Nassau, the capital city of The Bahamas, is located on 21-mile-long New Providence, our 11th largest island. Nassau’s main harbor is protected by Paradise Island. The harbour attracted settlers in the early days, particularly pirates. In fact, Nassau’s population consisted mainly of pirates until 1718, when The Bahamas first Royal Governor, Woodes Rogers expelled them, restored order and built Fort Nassau. The Bahamas for centuries adopted Rogers’ motto, “Expulsis Piratis, Restituta Commercia,” which means, “Pirates Expelled, Commerce Restored.” Now, 212,000 people call New Providence Island home, with a large portion of them residing in Nassau.
Legendary pirate, Blackbeard (Edward Teach), impacted Nassau's history. The British Colonial Hilton is built on the site of his former residence, Old Fort Nassau (circa 1697). A replica of the well that supplied his water is on the property.
New Providence is home to Gambier, Adelaide, and Fox Hill—three historic villages settled by liberated slaves in the 1800s. The villages still maintain their rich African heritage and culture and sightseeing tours can be arranged by appointment.

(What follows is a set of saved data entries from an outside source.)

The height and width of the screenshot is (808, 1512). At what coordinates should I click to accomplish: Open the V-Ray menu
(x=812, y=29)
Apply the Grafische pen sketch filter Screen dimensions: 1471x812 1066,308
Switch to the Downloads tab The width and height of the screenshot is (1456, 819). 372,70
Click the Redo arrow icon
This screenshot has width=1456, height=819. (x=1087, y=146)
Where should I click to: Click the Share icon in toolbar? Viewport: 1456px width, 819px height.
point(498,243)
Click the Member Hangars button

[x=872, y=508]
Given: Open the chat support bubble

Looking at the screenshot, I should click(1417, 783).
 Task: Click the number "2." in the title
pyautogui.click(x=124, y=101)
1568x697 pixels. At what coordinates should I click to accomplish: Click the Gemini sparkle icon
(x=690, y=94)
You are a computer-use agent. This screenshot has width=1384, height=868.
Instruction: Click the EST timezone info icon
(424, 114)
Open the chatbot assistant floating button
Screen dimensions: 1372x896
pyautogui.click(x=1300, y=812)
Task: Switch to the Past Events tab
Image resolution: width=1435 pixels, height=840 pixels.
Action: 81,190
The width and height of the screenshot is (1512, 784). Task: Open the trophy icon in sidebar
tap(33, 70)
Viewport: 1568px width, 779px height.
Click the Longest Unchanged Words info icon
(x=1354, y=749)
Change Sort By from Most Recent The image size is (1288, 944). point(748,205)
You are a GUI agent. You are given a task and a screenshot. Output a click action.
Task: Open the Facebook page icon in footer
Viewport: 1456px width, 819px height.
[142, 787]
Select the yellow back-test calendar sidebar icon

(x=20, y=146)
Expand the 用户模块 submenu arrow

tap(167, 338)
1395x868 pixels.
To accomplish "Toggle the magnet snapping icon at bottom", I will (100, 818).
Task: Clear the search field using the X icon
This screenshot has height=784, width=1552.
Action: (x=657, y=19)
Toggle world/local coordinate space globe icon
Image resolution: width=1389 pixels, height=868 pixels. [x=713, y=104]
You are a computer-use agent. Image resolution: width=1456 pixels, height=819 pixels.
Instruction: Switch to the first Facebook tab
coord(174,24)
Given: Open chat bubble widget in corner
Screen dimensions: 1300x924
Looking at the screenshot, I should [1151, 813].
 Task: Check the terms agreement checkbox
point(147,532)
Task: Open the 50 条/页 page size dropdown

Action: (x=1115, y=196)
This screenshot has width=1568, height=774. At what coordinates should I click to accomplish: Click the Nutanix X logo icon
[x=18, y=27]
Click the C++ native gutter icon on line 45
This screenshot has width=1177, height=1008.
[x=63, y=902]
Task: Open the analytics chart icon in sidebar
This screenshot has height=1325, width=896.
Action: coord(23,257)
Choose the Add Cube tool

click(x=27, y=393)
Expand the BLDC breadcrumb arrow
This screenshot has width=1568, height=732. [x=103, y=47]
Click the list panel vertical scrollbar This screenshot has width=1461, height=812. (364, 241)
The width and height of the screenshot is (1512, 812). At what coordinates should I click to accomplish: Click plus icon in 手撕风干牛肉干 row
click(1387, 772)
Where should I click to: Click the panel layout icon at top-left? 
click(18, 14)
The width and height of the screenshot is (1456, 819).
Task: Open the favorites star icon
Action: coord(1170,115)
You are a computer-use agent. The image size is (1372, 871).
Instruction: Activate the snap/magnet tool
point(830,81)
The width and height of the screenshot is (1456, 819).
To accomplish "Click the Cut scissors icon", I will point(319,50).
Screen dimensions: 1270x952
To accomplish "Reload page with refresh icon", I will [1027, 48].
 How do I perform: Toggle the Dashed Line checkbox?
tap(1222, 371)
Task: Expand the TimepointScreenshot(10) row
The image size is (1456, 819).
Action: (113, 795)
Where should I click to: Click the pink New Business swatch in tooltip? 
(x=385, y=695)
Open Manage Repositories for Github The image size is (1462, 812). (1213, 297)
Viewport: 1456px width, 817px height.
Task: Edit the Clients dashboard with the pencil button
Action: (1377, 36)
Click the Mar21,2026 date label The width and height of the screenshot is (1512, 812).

The Retreat Gardens is an 11-acre property that houses one of the largest private collections of rare and exotic palms in the world—about 170 species. It is one of four national parks in New Providence and headquarters of The Bahamas National Trust (BNT).
Formerly called Vendue House, Pompey Museum is named for courageous slave, Pompey, from The Exumas. Built sometime before 1769, it became a museum in 1992, and houses a permanent exhibit dedicated to the African experience in The Bahamas.